Now there are multiple links found in the div ID "innercontent," so I'm looking to find a way to either match a string or otherwise to only get the links I want. Keep in mind all of the links I'm looking to grab will be .pdf, so perhaps that can be of some help. I'm pretty sure TreeBuilder can handle this based on the research I've done. Here are two methods I'm trying. I'd prefer to solve it using the first.

# link to pdf of transcript
for ( $mech->look_down(_tag => 'a') ) {
  next unless $_->as_trimmed_text =~ m/pdf/;
  say $_->as_HTML;
}

my @links = $mech->links();
  for my $link ( @links ) {
  print $link->url;
}

I realize the latter method is just going to search the entire page for links, but I'm including it just in case that method is more efficient, or if both of these methods can be combined.

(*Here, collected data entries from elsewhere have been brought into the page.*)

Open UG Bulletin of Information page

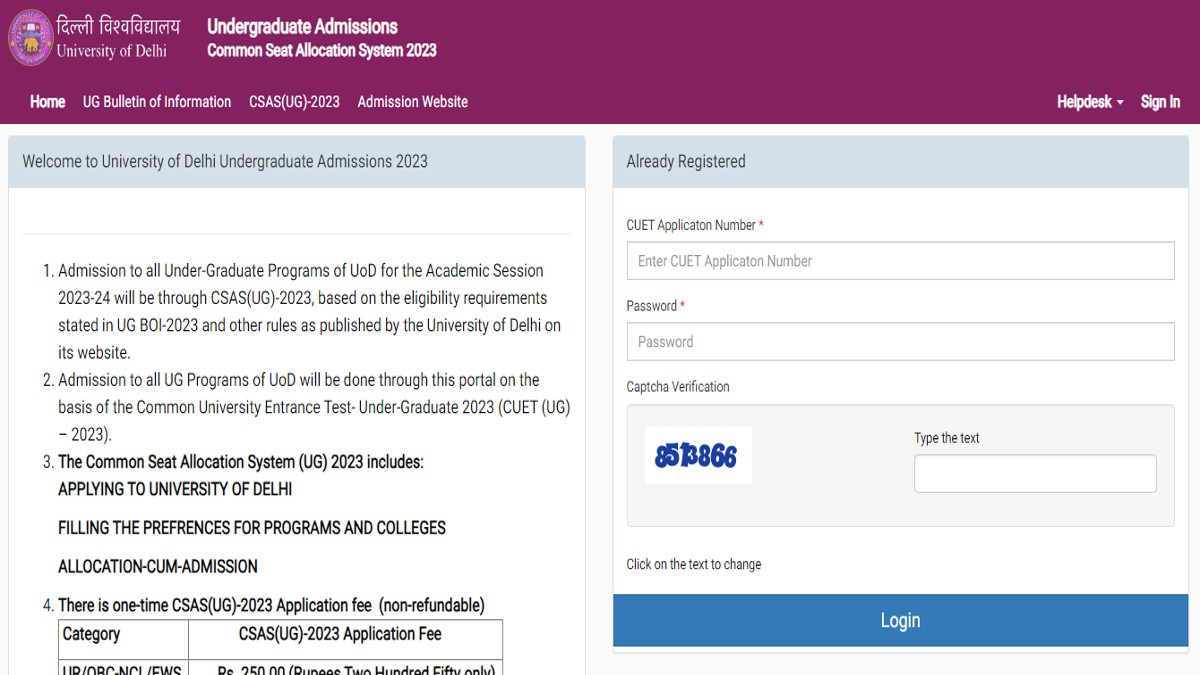click(157, 102)
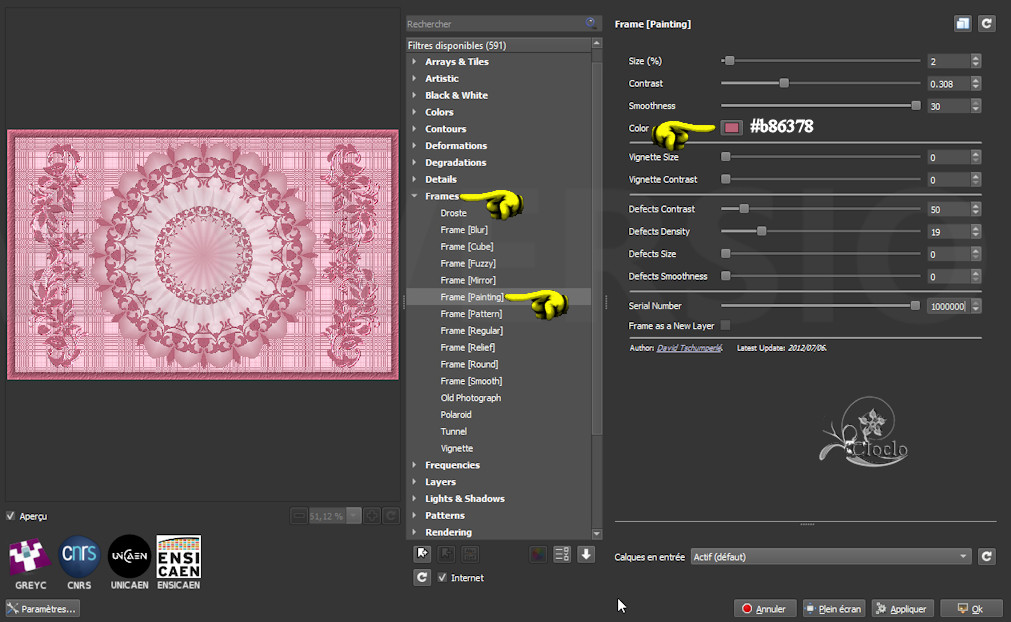The height and width of the screenshot is (622, 1011).
Task: Click the search magnifier icon in Rechercher
Action: 592,23
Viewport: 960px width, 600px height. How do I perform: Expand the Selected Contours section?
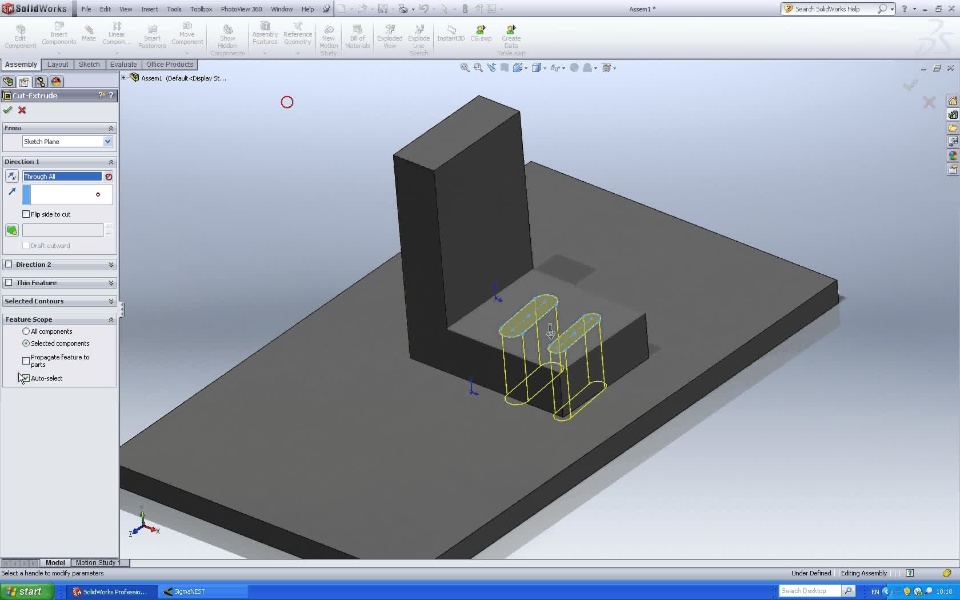click(x=110, y=301)
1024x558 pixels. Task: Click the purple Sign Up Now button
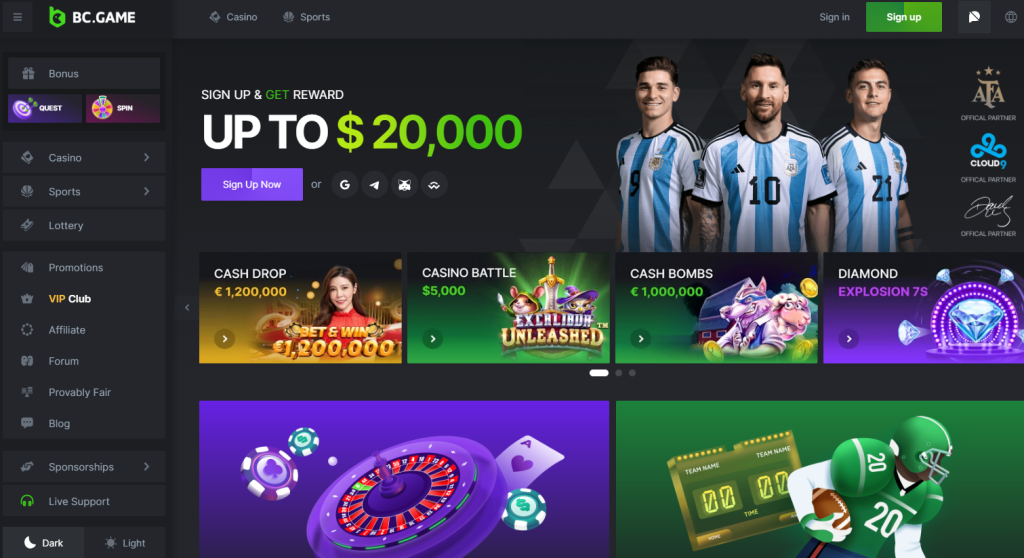251,184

Any help or advice would be greatly appreciated!

Upvotes: 1

Views: 706

Answers (2)

Trenton Trama
Trenton Trama

Reputation: 4930

WWW::Mechanize has the ability to extract links based on quite a few attributes, such as the text that's displayed for the link, the actual link, or id.

For your specific example, you'd fetch the links that are pdfs with:

my @links = $mech->find_all_links(url_regex=>qr/\.pdf$/)

and then do whatever you needed with the resulting array.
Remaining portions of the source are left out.